Reproduce the listing below, replacing every occurrence of "Where should I click to" with "Where should I click in order to" and leaving all other text unchanged.

-- Begin --

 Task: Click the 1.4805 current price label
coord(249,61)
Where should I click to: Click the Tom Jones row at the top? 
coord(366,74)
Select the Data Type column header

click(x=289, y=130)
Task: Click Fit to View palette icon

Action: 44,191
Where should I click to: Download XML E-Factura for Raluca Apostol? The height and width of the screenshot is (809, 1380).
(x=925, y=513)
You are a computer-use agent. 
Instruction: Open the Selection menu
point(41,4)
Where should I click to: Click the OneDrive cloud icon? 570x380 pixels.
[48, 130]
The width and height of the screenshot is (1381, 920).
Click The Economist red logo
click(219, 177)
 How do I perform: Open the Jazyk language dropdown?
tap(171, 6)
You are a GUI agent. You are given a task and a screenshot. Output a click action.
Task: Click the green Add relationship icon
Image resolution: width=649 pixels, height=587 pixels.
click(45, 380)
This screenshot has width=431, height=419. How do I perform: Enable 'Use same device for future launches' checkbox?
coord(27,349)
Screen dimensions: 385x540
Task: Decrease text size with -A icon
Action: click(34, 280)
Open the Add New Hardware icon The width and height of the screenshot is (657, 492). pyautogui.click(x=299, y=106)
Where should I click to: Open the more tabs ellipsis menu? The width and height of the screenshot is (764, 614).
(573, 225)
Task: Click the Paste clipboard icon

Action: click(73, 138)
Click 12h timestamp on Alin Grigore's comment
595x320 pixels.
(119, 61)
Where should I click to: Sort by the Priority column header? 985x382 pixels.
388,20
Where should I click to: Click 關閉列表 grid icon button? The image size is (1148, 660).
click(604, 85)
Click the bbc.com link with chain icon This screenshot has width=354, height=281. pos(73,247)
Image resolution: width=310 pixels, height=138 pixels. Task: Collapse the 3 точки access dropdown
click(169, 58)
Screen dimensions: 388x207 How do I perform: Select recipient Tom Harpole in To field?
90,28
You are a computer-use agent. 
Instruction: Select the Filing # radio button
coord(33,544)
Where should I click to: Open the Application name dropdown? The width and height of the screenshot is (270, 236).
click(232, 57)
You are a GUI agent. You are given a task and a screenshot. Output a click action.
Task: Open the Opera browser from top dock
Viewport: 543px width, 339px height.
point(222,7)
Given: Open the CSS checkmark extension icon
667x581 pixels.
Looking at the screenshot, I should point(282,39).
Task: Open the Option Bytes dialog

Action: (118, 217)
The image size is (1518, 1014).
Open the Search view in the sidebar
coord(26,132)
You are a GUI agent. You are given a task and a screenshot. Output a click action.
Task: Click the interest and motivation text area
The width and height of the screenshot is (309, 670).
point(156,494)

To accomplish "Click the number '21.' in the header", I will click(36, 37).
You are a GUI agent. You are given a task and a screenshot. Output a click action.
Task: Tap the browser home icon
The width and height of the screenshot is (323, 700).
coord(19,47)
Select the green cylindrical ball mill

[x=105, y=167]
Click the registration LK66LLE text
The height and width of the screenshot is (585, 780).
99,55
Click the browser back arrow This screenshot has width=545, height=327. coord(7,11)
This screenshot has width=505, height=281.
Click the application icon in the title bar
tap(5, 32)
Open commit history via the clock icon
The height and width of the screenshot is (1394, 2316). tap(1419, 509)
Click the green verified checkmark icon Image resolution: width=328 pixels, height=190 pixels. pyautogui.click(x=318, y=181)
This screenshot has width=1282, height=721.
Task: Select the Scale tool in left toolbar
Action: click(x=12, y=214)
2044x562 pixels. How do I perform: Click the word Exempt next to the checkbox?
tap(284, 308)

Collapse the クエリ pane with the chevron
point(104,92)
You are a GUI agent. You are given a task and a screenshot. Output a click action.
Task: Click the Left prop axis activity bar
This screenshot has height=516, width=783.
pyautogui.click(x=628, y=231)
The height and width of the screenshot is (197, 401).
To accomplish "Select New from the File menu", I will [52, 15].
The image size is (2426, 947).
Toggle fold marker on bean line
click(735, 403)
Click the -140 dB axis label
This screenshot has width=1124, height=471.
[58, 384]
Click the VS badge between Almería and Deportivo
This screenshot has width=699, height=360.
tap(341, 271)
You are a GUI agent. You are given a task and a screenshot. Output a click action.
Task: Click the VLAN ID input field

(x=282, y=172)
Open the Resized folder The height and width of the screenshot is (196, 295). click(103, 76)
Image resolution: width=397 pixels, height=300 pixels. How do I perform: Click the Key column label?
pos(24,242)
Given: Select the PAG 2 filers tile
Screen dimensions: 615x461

-- End --

## Output of the exercise
 Task: Click the 1.4805 current price label
coord(249,61)
Where should I click in order to: Click the Tom Jones row at the top? 
coord(366,74)
Select the Data Type column header

click(x=289, y=130)
Task: Click Fit to View palette icon

Action: 44,191
Where should I click in order to: Download XML E-Factura for Raluca Apostol? The height and width of the screenshot is (809, 1380).
(x=925, y=513)
You are a computer-use agent. 
Instruction: Open the Selection menu
point(41,4)
Where should I click in order to: Click the OneDrive cloud icon? 570x380 pixels.
[48, 130]
The width and height of the screenshot is (1381, 920).
Click The Economist red logo
click(219, 177)
 How do I perform: Open the Jazyk language dropdown?
tap(171, 6)
You are a GUI agent. You are given a task and a screenshot. Output a click action.
Task: Click the green Add relationship icon
Image resolution: width=649 pixels, height=587 pixels.
click(45, 380)
This screenshot has width=431, height=419. How do I perform: Enable 'Use same device for future launches' checkbox?
coord(27,349)
Screen dimensions: 385x540
Task: Decrease text size with -A icon
Action: click(34, 280)
Open the Add New Hardware icon The width and height of the screenshot is (657, 492). pyautogui.click(x=299, y=106)
Where should I click in order to: Open the more tabs ellipsis menu? The width and height of the screenshot is (764, 614).
(573, 225)
Task: Click the Paste clipboard icon

Action: click(73, 138)
Click 12h timestamp on Alin Grigore's comment
595x320 pixels.
(119, 61)
Where should I click in order to: Sort by the Priority column header? 985x382 pixels.
388,20
Where should I click in order to: Click 關閉列表 grid icon button? The image size is (1148, 660).
click(604, 85)
Click the bbc.com link with chain icon This screenshot has width=354, height=281. pos(73,247)
Image resolution: width=310 pixels, height=138 pixels. Task: Collapse the 3 точки access dropdown
click(169, 58)
Screen dimensions: 388x207 How do I perform: Select recipient Tom Harpole in To field?
90,28
You are a computer-use agent. 
Instruction: Select the Filing # radio button
coord(33,544)
Where should I click in order to: Open the Application name dropdown? The width and height of the screenshot is (270, 236).
click(232, 57)
You are a GUI agent. You are given a task and a screenshot. Output a click action.
Task: Open the Opera browser from top dock
Viewport: 543px width, 339px height.
point(222,7)
Given: Open the CSS checkmark extension icon
667x581 pixels.
Looking at the screenshot, I should point(282,39).
Task: Open the Option Bytes dialog

Action: (118, 217)
The image size is (1518, 1014).
Open the Search view in the sidebar
coord(26,132)
You are a GUI agent. You are given a task and a screenshot. Output a click action.
Task: Click the interest and motivation text area
The width and height of the screenshot is (309, 670).
point(156,494)

To accomplish "Click the number '21.' in the header", I will click(36, 37).
You are a GUI agent. You are given a task and a screenshot. Output a click action.
Task: Tap the browser home icon
The width and height of the screenshot is (323, 700).
coord(19,47)
Select the green cylindrical ball mill

[x=105, y=167]
Click the registration LK66LLE text
The height and width of the screenshot is (585, 780).
99,55
Click the browser back arrow This screenshot has width=545, height=327. coord(7,11)
This screenshot has width=505, height=281.
Click the application icon in the title bar
tap(5, 32)
Open commit history via the clock icon
The height and width of the screenshot is (1394, 2316). tap(1419, 509)
Click the green verified checkmark icon Image resolution: width=328 pixels, height=190 pixels. pyautogui.click(x=318, y=181)
This screenshot has width=1282, height=721.
Task: Select the Scale tool in left toolbar
Action: click(x=12, y=214)
2044x562 pixels. How do I perform: Click the word Exempt next to the checkbox?
tap(284, 308)

Collapse the クエリ pane with the chevron
point(104,92)
You are a GUI agent. You are given a task and a screenshot. Output a click action.
Task: Click the Left prop axis activity bar
This screenshot has height=516, width=783.
pyautogui.click(x=628, y=231)
The height and width of the screenshot is (197, 401).
To accomplish "Select New from the File menu", I will [52, 15].
The image size is (2426, 947).
Toggle fold marker on bean line
click(735, 403)
Click the -140 dB axis label
This screenshot has width=1124, height=471.
[58, 384]
Click the VS badge between Almería and Deportivo
This screenshot has width=699, height=360.
tap(341, 271)
You are a GUI agent. You are given a task and a screenshot. Output a click action.
Task: Click the VLAN ID input field

(x=282, y=172)
Open the Resized folder The height and width of the screenshot is (196, 295). click(103, 76)
Image resolution: width=397 pixels, height=300 pixels. How do I perform: Click the Key column label?
pos(24,242)
Given: Select the PAG 2 filers tile
Screen dimensions: 615x461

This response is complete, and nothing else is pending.